Enhancing Salesforce’s Model Endpoints with Amazon SageMaker AI Inference Components

Chanci Turner Amazon IXD – VGT2 learning

This article is a collaborative effort between Salesforce and AWS, being published concurrently on both the Salesforce Engineering Blog and the AWS Machine Learning Blog. The Salesforce AI Platform Model Serving team focuses on the development and management of services that drive large language models (LLMs) and other AI workloads within Salesforce. Their primary aim is to facilitate model onboarding, offering customers a strong infrastructure to host various ML models. Their mission emphasizes streamlining model deployment, boosting inference performance, and optimizing cost efficiency, ensuring smooth integration into Agentforce and other applications that rely on inference. The team is committed to enhancing model inference performance and overall efficiency by adopting cutting-edge solutions and working with leading technology providers, including open-source communities and cloud services like Amazon Web Services (AWS), building it into a cohesive AI platform. This guarantees that Salesforce customers benefit from the most advanced AI technology available while maximizing cost-performance of the serving infrastructure.

In this article, we highlight how the Salesforce AI Platform team optimized GPU utilization, improved resource efficiency, and achieved cost savings using Amazon SageMaker AI, particularly its inference components.

The Challenge of Hosting Models for Inference: Balancing Compute and Cost Efficiency with Performance

Efficient, reliable, and cost-effective model deployment is a major challenge for organizations of all sizes. The Salesforce AI Platform team is tasked with deploying their proprietary LLMs, such as CodeGen and XGen, on SageMaker AI and optimizing them for inference. Salesforce manages multiple models across single model endpoints (SMEs), accommodating a diverse array of model sizes from a few gigabytes (GB) to 30 GB, each presenting unique performance requirements and infrastructure needs.

The team encountered two primary optimization challenges. Their larger models (20–30 GB) with lower traffic patterns were operating on high-performance GPUs, leading to underutilized multi-GPU instances and inefficient resource distribution. Conversely, their medium-sized models (roughly 15 GB) faced high-traffic workloads that required low-latency and high-throughput processing capabilities. These models often resulted in increased costs due to over-provisioning similar multi-GPU setups. Here’s a visual representation of Salesforce’s large and medium SageMaker endpoints, illustrating areas of under-utilization.

Currently utilizing Amazon EC2 P4d instances, with plans to transition to the latest P5en instances featuring NVIDIA H200 Tensor Core GPUs, the team sought a resource optimization strategy that would maximize GPU utilization across their SageMaker AI endpoints, allowing scalable AI operations and extracting maximum value from high-performance instances—all while maintaining performance and avoiding over-provisioning.

This challenge exemplifies the critical balance that enterprises must achieve when scaling AI operations: optimizing the performance of complex AI workloads while minimizing infrastructure costs and enhancing resource efficiency. Salesforce required a solution that not only addressed their immediate deployment challenges but also established a flexible foundation for their evolving AI initiatives.

To tackle these challenges, the Salesforce AI Platform team leveraged SageMaker AI inference components, enabling multiple foundation models (FMs) to be deployed on a single SageMaker AI endpoint with precise control over the number of accelerators and memory allocation per model. This approach enhances resource efficiency, reduces model deployment costs, and allows the scaling of endpoints alongside usage demands.

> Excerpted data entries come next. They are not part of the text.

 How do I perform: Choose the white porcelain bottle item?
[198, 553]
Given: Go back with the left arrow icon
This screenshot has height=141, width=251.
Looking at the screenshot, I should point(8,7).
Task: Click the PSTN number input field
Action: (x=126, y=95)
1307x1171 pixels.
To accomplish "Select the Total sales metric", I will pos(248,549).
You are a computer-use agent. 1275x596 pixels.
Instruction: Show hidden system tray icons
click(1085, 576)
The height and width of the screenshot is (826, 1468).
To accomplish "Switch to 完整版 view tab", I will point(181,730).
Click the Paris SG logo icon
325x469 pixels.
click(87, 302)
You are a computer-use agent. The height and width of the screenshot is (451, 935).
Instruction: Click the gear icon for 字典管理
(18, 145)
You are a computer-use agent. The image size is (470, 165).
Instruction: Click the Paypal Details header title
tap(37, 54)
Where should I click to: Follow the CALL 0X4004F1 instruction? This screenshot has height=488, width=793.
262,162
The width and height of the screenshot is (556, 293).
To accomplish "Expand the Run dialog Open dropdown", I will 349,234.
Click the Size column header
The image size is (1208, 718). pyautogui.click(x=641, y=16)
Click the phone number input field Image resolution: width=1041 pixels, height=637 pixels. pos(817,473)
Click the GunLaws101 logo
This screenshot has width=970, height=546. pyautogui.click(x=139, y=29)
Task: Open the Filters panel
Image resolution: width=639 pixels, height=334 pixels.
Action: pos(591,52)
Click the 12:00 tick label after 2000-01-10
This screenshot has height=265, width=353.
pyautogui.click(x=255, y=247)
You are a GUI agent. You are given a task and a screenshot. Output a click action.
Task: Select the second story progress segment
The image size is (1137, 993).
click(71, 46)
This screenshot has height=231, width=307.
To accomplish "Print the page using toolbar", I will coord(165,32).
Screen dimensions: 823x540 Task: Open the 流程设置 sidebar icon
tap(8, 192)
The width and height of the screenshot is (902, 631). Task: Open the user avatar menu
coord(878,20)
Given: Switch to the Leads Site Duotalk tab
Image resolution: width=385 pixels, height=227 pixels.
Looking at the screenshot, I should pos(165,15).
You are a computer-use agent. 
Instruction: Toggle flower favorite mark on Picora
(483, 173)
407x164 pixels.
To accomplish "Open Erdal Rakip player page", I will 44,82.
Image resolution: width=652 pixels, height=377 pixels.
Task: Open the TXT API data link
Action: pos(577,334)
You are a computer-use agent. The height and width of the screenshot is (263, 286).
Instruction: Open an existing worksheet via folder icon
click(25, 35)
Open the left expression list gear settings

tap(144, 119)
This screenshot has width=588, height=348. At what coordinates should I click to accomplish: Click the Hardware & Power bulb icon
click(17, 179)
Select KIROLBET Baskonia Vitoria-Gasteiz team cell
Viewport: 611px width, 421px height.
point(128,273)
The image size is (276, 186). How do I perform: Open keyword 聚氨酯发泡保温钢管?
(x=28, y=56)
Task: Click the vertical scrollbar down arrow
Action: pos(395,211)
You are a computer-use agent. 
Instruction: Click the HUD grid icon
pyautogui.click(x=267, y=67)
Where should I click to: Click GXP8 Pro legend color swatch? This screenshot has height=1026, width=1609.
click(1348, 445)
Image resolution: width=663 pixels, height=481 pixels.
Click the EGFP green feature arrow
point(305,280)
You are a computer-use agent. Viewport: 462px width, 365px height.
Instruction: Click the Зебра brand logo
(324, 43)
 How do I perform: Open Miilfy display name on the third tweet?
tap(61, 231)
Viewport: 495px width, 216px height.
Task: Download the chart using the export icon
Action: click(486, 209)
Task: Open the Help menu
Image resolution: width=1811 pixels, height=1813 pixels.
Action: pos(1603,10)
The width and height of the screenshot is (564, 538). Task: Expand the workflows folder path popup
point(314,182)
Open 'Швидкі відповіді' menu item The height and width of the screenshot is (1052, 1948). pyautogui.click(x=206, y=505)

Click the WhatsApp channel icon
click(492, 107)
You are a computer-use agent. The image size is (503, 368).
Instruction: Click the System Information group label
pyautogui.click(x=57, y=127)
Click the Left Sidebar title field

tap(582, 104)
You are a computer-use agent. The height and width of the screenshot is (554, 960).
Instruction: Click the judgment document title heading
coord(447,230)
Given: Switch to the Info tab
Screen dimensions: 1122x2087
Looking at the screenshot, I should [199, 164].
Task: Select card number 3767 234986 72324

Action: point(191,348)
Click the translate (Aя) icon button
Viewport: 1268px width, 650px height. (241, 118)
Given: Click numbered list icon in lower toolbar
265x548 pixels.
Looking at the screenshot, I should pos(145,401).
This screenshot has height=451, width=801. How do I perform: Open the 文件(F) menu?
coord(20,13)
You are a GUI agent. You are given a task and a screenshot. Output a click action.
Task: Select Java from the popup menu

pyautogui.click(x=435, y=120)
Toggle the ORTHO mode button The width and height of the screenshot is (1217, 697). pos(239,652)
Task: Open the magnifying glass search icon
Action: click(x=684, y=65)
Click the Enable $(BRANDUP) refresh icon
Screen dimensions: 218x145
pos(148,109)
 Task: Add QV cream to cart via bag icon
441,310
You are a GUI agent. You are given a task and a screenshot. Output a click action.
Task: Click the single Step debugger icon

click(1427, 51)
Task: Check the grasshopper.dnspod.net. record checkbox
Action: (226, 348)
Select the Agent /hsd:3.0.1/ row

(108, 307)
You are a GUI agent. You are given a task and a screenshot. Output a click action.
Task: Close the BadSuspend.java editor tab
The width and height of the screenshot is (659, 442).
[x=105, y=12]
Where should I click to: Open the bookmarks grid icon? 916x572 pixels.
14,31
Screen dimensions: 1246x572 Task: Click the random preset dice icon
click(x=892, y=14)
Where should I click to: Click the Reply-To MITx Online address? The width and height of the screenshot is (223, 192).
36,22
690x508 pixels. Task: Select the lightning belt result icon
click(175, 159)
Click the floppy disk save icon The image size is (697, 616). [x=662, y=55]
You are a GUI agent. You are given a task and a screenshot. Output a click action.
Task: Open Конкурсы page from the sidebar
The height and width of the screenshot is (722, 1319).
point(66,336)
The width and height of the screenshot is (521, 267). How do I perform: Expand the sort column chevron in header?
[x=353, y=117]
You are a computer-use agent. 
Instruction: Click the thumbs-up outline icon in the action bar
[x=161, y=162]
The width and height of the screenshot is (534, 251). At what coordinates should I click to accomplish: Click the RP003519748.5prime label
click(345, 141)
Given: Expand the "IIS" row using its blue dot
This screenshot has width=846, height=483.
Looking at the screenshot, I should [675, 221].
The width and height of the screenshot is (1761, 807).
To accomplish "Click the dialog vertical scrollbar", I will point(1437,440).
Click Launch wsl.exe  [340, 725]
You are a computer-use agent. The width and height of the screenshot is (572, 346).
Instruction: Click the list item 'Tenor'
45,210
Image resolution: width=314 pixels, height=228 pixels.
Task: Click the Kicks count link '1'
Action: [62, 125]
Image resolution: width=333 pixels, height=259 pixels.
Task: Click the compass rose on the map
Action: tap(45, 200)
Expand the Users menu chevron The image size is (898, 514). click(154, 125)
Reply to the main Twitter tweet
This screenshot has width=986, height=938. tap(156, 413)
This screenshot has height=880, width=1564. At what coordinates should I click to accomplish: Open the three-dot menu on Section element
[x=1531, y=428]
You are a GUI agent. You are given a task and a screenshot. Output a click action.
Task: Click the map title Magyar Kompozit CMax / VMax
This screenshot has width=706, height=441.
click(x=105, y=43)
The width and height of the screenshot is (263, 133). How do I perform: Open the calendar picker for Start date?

Solution: Streamlining Model Deployment with Amazon SageMaker AI Inference Components

With Amazon SageMaker AI inference components, organizations can deploy one or more FMs on the same SageMaker AI endpoint while managing the number of accelerators and memory for each FM. This strategy boosts resource utilization, cuts model deployment costs, and facilitates scaling endpoints in line with specific use cases. For each FM, distinct scaling policies can be defined to adapt to usage patterns, further optimizing infrastructure expenses. Below is an illustration of Salesforce’s large and medium SageMaker endpoints after improved utilization through inference components.

An inference component simplifies ML models and allows for the allocation of CPUs, GPUs, and scaling policies per model. The benefits of utilizing inference components include:

SageMaker AI optimally places and packs models onto ML instances to maximize utilization, resulting in cost savings.
Each model scales independently based on tailored configurations, ensuring optimal resource allocation for specific application needs.
SageMaker AI dynamically scales to add and remove instances, maintaining availability while minimizing idle compute resources.
Organizations can scale down to zero copies of a model to free resources for others or maintain essential models always loaded to serve critical workloads.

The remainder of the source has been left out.